El Centro Loyola Ayacucho, junto a los miembros de la Comunidad Nativa de Anato, celebró con profunda alegría el inicio de los sacramentos en la comunidad, resultado de un proceso de introspección, diálogo y preparación espiritual llevado a cabo de manera conjunta. Esta importante celebración incluyó un bautizo colectivo y la confirmación de varios miembros de la comunidad, consolidando un paso significativo en la vida de fe de sus integrantes.
En esta ocasión, 10 niños y 1 adulto recibieron el sacramento del bautizo, incorporándose plenamente a la fe católica y comenzando un camino de pertenencia y formación espiritual dentro de la Iglesia. Asimismo, 2 adultos recibieron el sacramento de la confirmación, reafirmando su compromiso como hijos e hijas de Dios y abriendo un camino renovado de esperanza, fe y participación comunitaria.
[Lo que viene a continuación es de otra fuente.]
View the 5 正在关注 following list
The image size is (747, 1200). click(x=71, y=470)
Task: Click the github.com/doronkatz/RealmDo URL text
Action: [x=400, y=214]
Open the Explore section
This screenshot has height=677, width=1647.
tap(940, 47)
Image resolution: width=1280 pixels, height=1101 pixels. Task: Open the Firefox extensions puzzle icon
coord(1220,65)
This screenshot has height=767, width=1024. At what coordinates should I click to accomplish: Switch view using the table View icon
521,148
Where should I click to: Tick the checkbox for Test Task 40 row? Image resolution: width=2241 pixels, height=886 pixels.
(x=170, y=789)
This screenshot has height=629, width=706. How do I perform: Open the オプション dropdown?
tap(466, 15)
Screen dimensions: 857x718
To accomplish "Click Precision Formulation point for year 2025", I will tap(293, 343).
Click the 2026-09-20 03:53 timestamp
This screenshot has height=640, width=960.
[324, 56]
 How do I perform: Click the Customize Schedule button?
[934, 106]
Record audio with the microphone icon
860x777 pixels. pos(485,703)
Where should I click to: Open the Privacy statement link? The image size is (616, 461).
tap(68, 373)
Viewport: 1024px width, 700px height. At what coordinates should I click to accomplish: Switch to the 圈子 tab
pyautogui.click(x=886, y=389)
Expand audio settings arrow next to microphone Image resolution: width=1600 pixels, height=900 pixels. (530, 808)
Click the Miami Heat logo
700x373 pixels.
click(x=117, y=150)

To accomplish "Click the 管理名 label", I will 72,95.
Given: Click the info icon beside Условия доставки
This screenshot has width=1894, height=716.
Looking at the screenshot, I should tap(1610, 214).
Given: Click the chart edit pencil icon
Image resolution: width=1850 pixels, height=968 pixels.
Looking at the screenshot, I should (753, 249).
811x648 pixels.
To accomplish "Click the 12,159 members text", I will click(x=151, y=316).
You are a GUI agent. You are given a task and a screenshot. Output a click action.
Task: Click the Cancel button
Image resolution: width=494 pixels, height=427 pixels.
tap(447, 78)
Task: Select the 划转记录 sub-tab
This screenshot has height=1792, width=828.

La celebración fue posible gracias a la respuesta institucional ante el pedido de los propios miembros de la Comunidad Nativa de Anato, quienes expresaron su deseo de participar activamente en la vida de la Iglesia Católica, respetando y caminando desde su identidad cultural y espiritual propia. Este acto de fe refleja la riqueza de la interculturalidad y la armonía entre tradición, espiritualidad y pertenencia comunitaria.
El acto litúrgico estuvo presidido por el P. David Samaniego, SJ, quien acompañó a la comunidad en todo el proceso de preparación sacramental, asegurando que la experiencia fuera profunda, significativa y respetuosa de los valores culturales y espirituales de la comunidad. La jornada se vivió en un ambiente de alegría, fraternidad y espiritualidad compartida, fortaleciendo los lazos comunitarios y el sentido de pertenencia.
Desde el Centro Loyola Ayacucho, expresamos nuestro profundo agradecimiento a los miembros de las comunidades nativas Asháninka y Matsigenka de la región, quienes nos permiten acompañar su caminar comunitario con respeto, hermandad y espíritu de servicio. Reafirmamos nuestro compromiso de seguir construyendo juntos caminos de desarrollo, dignidad y esperanza, promoviendo espacios donde la fe, la cultura y la identidad se fortalezcan de manera conjunta.